Surprisingly, we have observed that CCF of small and large chromosomes differs. We suggest that this difference might happen not because of the chromosome size, but because of the intrinsic properties of the regions. First, we have confirmed it by downsampling large chromosomes to the size of small ones. Second, we have compared CCF in syntenic regions between the human and mouse genomes and observed that CCF does not change after translocation between large and small chromosomes.
There are still some other possible technical confounding factors that might contribute to the CCF properties, such as the density of restriction fragments in a genomic bin, mappability of the region, chromatin openness as assessed by DNase-seq or ATAC-seq (Yaffe & Tanay, 2011). These factors remain out of scope of the present research.
Importantly, all these observations do not allow us to introduce a causative link between chromatin activity and CCF. We also do not account for the evolutionary history and sequence conservation of corresponding regions, which might reveal the reasons for our cross-species observations. Extensive further research is required to shed the light on these problems.

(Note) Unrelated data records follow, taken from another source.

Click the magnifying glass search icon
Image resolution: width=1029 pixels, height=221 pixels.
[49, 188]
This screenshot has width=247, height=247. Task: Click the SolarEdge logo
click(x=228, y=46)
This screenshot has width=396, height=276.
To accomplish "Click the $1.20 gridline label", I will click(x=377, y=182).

Nevertheless, our results allow to suggest that removal of CCF in the IC procedure is currently understudied. CCF contains biologically relevant information that is not affected by GC-content and chromosome size. Currently, the effect of removal of this information on calling of Hi-C features, such as TADs, enriched contacts, and compartments, has not been studied. We propose to take the Hi-C normalization step with caution and interpret Hi-C features that are robust to the removal of CCF and present in both non-normalized and normalized maps.

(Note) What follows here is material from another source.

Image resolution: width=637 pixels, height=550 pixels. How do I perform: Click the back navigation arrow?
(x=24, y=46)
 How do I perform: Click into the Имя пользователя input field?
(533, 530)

In this work, we dissociate the technical and biological signal that is removed by the iterative correction (IC), one of the most widely used methods of Hi-C data normalization. For that, we study cumulative contact frequency (CCF) defined as the number of contacts for a genomic region in a non-normalized Hi-C map. We demonstrate that CCF has significant biological properties, such as correlation with chromatin compartments, transcriptional activity, and active chromatin states. These properties are independent of GC-content and chromosome sizes. They can be generalized to a broad range of species (human, mouse, and Drosophila). Surprisingly, these properties are inherited and preserved between syntenic regions of human and mouse genomes. We conclude that the importance of CCF is underestimated, and it should be removed from Hi-C maps with caution.